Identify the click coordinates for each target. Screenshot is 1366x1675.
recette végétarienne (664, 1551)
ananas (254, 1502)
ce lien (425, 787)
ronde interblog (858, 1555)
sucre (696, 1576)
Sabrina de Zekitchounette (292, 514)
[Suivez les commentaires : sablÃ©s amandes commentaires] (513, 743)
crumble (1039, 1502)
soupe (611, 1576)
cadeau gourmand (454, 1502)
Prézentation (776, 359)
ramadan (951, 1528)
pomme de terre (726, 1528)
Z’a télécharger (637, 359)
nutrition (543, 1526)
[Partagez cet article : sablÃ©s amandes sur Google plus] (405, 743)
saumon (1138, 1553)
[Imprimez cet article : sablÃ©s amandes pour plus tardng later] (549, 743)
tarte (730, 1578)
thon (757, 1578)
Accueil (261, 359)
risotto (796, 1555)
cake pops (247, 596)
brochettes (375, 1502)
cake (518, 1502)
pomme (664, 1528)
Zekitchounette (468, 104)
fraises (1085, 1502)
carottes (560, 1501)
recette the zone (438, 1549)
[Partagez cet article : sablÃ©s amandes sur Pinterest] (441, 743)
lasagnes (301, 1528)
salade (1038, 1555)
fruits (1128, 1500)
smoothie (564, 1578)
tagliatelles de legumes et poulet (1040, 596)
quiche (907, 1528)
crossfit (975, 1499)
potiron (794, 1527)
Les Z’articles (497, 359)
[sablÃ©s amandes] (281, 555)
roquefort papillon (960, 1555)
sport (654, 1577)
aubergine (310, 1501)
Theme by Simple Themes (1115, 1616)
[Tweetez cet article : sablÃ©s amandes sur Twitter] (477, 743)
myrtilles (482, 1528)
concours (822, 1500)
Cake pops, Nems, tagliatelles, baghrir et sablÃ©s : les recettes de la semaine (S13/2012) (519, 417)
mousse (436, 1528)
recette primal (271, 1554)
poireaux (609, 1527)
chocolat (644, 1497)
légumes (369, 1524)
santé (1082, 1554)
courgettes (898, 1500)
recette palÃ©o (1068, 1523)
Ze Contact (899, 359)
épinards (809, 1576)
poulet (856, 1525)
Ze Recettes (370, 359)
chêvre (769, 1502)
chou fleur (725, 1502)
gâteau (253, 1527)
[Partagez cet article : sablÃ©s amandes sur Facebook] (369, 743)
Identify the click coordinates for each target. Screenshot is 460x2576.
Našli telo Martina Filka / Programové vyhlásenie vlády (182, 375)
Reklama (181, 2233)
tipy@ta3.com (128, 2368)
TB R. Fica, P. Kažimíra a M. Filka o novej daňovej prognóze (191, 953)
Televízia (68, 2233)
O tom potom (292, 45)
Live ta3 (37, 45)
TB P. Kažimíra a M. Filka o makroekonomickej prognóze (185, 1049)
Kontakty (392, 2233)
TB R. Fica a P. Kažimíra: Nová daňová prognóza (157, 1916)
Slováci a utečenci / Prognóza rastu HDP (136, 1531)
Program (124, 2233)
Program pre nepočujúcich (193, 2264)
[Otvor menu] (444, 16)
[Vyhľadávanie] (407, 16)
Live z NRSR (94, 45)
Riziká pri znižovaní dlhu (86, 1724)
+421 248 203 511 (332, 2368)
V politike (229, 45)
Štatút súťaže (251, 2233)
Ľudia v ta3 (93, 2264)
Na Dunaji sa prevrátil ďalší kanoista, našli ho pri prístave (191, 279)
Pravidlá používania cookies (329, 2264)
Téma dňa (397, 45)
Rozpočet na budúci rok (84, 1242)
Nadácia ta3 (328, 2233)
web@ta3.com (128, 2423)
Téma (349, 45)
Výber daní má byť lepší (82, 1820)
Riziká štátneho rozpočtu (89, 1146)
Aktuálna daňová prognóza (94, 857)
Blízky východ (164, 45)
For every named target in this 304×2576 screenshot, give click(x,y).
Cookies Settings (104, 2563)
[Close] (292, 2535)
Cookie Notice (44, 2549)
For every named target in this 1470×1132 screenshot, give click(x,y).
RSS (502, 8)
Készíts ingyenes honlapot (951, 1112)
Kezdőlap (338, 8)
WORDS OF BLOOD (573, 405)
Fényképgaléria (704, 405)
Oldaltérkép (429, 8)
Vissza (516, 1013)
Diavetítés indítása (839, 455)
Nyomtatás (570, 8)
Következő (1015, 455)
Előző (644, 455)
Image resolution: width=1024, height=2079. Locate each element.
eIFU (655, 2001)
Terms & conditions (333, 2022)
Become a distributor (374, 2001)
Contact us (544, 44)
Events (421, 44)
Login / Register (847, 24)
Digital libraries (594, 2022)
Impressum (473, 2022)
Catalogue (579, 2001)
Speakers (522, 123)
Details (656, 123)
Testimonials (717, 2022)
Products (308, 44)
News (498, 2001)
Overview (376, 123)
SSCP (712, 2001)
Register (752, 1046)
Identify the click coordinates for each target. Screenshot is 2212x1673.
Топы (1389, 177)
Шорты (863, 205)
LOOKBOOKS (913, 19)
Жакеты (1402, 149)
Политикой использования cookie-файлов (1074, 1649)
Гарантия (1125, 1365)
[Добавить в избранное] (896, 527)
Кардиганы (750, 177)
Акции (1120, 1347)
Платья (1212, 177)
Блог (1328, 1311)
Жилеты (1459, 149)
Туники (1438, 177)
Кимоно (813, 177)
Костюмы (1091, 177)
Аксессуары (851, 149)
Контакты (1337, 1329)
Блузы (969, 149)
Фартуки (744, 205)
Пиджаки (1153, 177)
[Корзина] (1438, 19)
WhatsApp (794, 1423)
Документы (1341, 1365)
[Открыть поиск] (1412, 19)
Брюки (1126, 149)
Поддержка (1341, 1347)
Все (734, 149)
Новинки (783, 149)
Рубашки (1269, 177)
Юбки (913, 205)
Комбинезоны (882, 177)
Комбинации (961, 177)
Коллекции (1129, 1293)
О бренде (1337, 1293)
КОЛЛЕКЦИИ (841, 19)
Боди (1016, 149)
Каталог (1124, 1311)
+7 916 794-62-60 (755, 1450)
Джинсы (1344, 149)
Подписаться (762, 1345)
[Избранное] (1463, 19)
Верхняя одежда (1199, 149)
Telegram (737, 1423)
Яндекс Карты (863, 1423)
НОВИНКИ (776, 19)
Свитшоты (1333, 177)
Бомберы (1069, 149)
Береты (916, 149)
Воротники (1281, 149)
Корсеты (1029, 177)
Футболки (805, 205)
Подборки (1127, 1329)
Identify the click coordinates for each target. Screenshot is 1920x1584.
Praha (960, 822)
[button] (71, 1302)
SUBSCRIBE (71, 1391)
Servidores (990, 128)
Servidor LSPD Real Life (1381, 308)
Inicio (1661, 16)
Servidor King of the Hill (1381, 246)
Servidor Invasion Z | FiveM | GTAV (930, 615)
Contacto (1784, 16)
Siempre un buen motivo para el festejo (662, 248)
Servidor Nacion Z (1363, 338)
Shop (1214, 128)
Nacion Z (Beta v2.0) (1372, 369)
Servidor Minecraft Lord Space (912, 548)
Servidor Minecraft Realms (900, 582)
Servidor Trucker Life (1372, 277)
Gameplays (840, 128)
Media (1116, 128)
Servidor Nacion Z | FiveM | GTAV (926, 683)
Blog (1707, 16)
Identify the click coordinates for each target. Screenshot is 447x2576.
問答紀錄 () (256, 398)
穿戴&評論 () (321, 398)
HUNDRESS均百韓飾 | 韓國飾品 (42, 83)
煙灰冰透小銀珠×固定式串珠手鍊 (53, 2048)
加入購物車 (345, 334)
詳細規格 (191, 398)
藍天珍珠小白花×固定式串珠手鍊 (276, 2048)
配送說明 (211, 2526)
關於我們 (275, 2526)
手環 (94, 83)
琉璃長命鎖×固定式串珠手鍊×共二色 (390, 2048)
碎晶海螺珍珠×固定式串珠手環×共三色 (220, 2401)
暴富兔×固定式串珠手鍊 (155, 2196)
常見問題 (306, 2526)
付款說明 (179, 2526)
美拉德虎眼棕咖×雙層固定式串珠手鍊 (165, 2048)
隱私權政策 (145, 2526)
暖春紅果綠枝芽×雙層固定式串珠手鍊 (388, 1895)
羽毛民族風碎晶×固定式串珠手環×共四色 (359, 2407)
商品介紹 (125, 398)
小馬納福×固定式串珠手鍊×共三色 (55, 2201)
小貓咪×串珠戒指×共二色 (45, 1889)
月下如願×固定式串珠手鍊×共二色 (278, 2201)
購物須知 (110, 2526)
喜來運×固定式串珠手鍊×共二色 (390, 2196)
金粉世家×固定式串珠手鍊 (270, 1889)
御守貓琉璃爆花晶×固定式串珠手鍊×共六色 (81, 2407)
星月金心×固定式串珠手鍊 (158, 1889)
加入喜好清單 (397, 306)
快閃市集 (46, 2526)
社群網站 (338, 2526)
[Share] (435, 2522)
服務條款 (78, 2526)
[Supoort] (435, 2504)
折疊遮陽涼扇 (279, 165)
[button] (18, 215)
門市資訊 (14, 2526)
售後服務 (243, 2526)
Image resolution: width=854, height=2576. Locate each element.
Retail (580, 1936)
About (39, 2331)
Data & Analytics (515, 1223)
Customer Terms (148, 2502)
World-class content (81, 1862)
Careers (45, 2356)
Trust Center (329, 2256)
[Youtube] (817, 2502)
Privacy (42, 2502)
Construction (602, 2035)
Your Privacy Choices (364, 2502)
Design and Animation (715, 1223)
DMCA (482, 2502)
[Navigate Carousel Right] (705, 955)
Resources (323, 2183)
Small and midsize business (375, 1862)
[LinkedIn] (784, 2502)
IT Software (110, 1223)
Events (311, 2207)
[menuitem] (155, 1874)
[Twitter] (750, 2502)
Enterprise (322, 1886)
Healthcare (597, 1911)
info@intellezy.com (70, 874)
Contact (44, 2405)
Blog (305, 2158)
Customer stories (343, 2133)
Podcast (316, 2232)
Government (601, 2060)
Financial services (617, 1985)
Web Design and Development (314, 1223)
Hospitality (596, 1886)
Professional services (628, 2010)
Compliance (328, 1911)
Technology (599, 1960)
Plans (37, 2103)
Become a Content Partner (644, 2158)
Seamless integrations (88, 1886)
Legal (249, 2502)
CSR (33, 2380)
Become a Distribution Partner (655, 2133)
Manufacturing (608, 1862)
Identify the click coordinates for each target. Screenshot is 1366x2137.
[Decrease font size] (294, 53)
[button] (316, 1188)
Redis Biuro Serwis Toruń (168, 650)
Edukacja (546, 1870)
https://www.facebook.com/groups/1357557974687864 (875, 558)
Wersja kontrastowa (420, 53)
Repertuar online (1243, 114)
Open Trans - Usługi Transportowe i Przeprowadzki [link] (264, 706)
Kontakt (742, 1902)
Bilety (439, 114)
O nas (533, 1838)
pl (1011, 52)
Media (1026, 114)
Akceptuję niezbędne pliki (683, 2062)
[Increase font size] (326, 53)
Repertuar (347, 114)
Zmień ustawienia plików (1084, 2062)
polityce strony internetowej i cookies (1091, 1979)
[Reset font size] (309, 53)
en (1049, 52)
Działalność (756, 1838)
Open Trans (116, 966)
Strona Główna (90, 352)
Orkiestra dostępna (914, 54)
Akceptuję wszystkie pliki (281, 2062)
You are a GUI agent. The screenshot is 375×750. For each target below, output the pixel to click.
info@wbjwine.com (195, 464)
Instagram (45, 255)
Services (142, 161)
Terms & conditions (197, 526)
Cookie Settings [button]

## [WORK ORDER]
Filter the entries above and keep only the lines with the word "sablÃ".

## [EXERCISE RESULT]
[Suivez les commentaires : sablÃ©s amandes commentaires] (513, 743)
[Partagez cet article : sablÃ©s amandes sur Google plus] (405, 743)
[Imprimez cet article : sablÃ©s amandes pour plus tardng later] (549, 743)
[Partagez cet article : sablÃ©s amandes sur Pinterest] (441, 743)
[sablÃ©s amandes] (281, 555)
[Tweetez cet article : sablÃ©s amandes sur Twitter] (477, 743)
Cake pops, Nems, tagliatelles, baghrir et sablÃ©s : les recettes de la semaine (S13/2012) (519, 417)
[Partagez cet article : sablÃ©s amandes sur Facebook] (369, 743)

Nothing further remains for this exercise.